- Action item: Lines with "accessories": pull these out of the listing below.

- Material for this task:
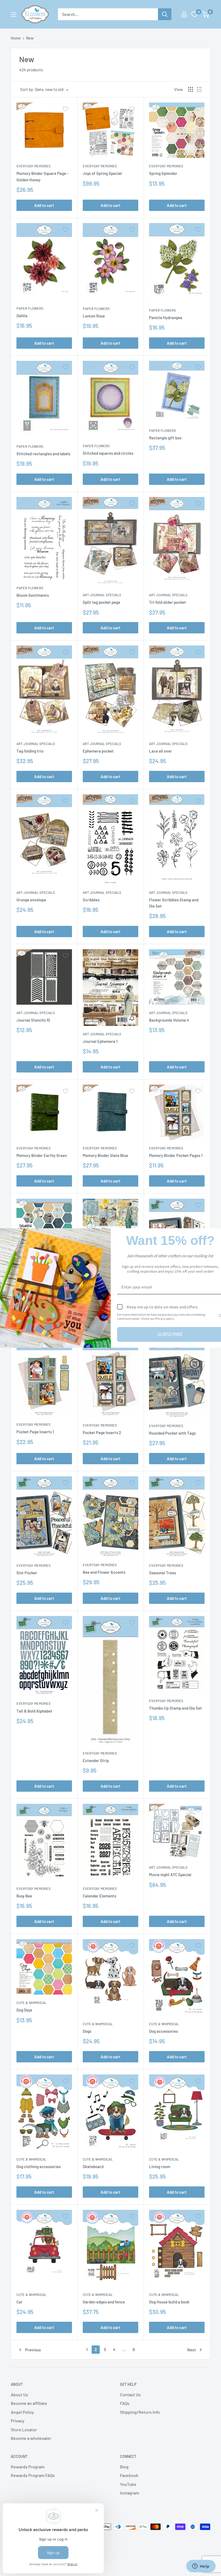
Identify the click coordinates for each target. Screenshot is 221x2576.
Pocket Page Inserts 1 (35, 1431)
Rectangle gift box (165, 437)
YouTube (128, 2484)
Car (19, 2301)
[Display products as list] (199, 89)
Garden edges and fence (104, 2301)
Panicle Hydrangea (165, 317)
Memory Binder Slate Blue (105, 1155)
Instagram (129, 2492)
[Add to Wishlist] (65, 109)
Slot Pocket (26, 1572)
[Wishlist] (195, 14)
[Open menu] (13, 14)
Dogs (87, 2031)
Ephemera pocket (98, 751)
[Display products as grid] (190, 89)
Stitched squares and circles (108, 453)
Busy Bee (24, 1895)
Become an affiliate (29, 2403)
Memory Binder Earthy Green (41, 1155)
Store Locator (24, 2429)
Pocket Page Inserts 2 (102, 1432)
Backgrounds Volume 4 (169, 1020)
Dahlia (21, 315)
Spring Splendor (163, 173)
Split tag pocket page (101, 602)
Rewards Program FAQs (33, 2475)
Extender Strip (96, 1760)
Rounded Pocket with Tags (172, 1433)
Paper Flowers (29, 308)
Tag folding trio (29, 751)
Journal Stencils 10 (33, 1020)
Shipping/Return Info (140, 2412)
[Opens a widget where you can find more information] (201, 2566)
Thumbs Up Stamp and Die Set (175, 1708)
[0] (205, 14)
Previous (33, 2349)
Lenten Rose (94, 315)
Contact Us (130, 2394)
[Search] (164, 14)
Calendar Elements (99, 1895)
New (29, 38)
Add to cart (44, 205)
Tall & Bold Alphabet (34, 1711)
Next (191, 2349)
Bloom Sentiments (32, 595)
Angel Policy (22, 2412)
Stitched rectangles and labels (43, 453)
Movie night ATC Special (170, 1874)
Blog (124, 2466)
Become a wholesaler (31, 2438)
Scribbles (91, 899)
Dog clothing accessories (38, 2166)
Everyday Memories (33, 166)
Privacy (18, 2420)
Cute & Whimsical (31, 2002)
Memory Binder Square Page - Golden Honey (42, 176)
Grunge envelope (31, 899)
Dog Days (24, 2009)
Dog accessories (163, 2031)
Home (16, 38)
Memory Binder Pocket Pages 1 (175, 1155)
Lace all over (160, 751)
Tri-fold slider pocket (167, 602)
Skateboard (93, 2166)
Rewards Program (27, 2466)
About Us (19, 2394)
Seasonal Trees (162, 1572)
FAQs (124, 2403)
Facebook (129, 2475)
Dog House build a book (169, 2301)
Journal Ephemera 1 (100, 1041)
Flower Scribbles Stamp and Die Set (173, 902)
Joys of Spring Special (102, 173)
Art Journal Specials (102, 595)
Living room (159, 2166)
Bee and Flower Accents (104, 1572)
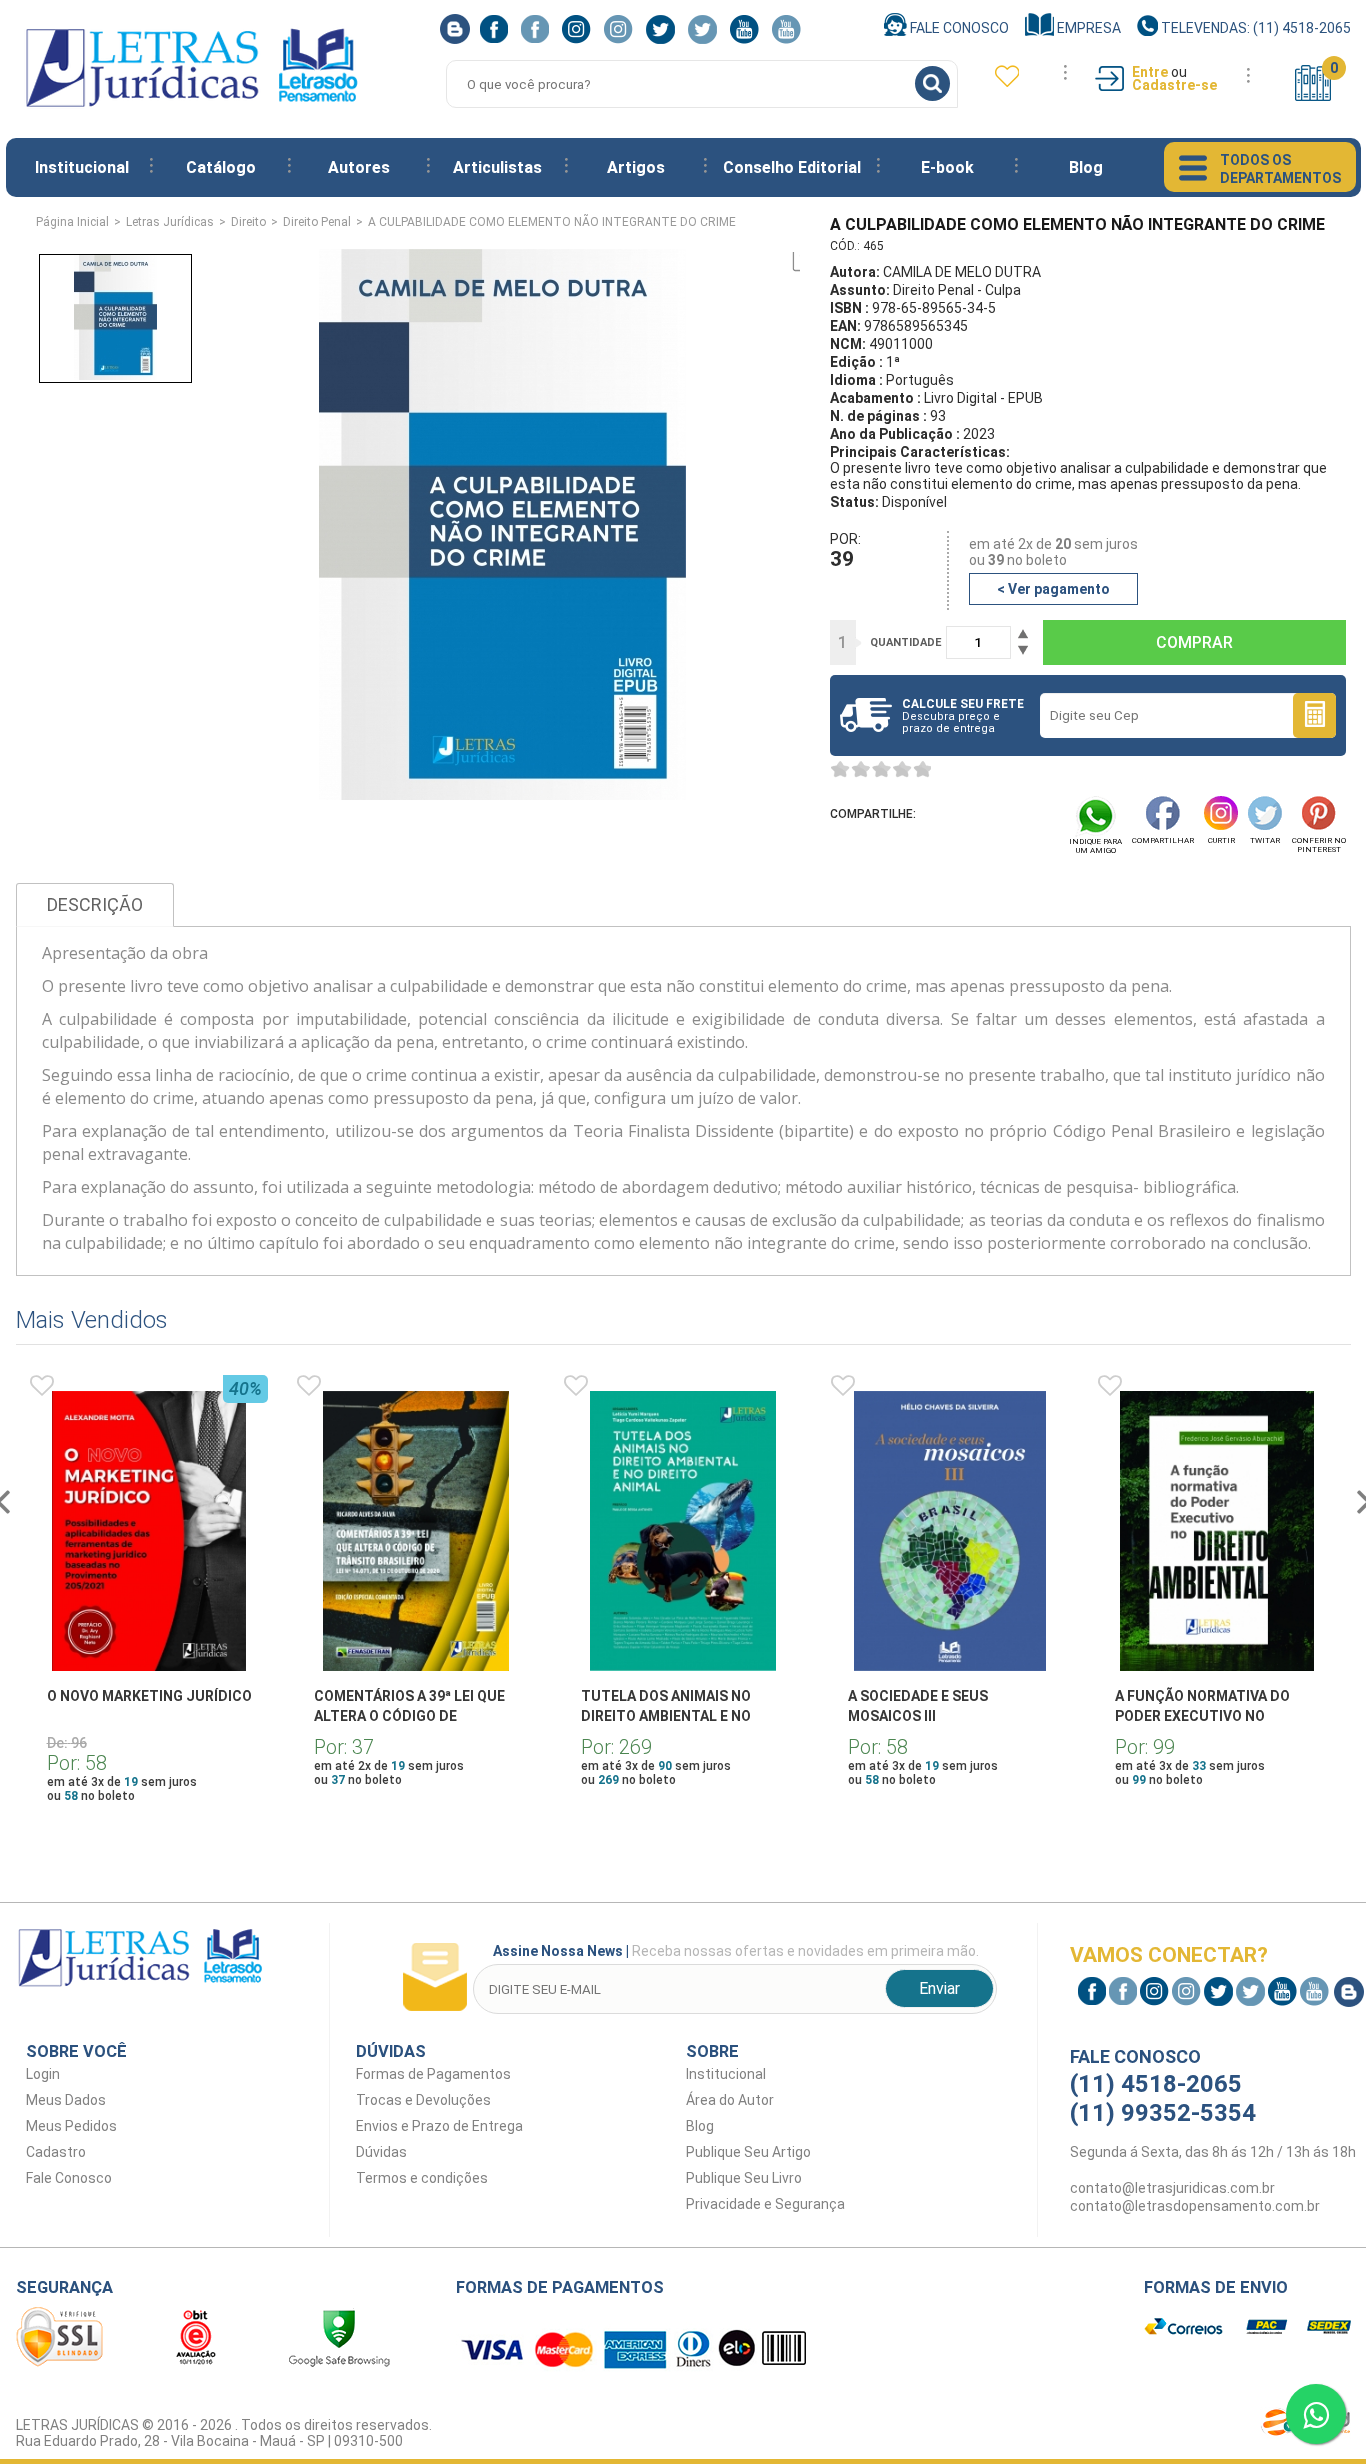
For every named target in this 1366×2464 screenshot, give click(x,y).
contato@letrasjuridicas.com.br (1172, 2188)
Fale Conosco (958, 28)
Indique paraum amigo (1095, 846)
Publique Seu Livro (744, 2178)
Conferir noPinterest (1319, 845)
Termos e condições (422, 2178)
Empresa (1087, 28)
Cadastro (56, 2152)
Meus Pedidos (71, 2126)
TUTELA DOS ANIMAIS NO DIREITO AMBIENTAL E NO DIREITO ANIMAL (666, 1716)
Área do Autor (730, 2100)
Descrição (95, 904)
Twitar (1265, 840)
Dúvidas (381, 2152)
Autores (359, 167)
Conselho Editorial (792, 167)
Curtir (1221, 840)
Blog (1086, 167)
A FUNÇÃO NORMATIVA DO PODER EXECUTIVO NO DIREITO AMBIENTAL (1202, 1716)
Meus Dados (66, 2100)
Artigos (636, 167)
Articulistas (497, 167)
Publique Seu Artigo (748, 2152)
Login (43, 2074)
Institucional (82, 167)
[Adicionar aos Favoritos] (42, 1386)
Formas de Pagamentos (433, 2074)
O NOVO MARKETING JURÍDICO (149, 1696)
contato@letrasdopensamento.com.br (1195, 2206)
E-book (947, 167)
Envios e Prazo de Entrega (439, 2126)
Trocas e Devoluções (423, 2100)
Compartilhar (1163, 840)
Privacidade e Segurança (765, 2204)
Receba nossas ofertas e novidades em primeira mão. (736, 1951)
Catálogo (221, 167)
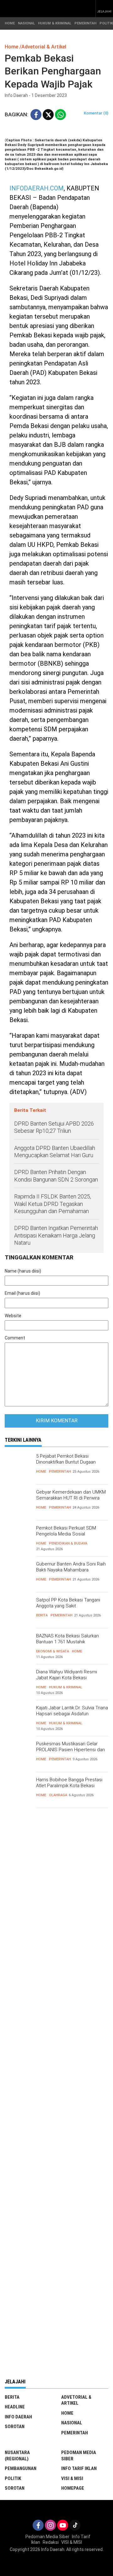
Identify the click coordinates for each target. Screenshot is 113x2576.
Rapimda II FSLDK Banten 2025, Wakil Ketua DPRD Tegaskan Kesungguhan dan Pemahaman (52, 1203)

- Task output:
Dog clothing accessories (38, 2166)
Dog accessories (163, 2031)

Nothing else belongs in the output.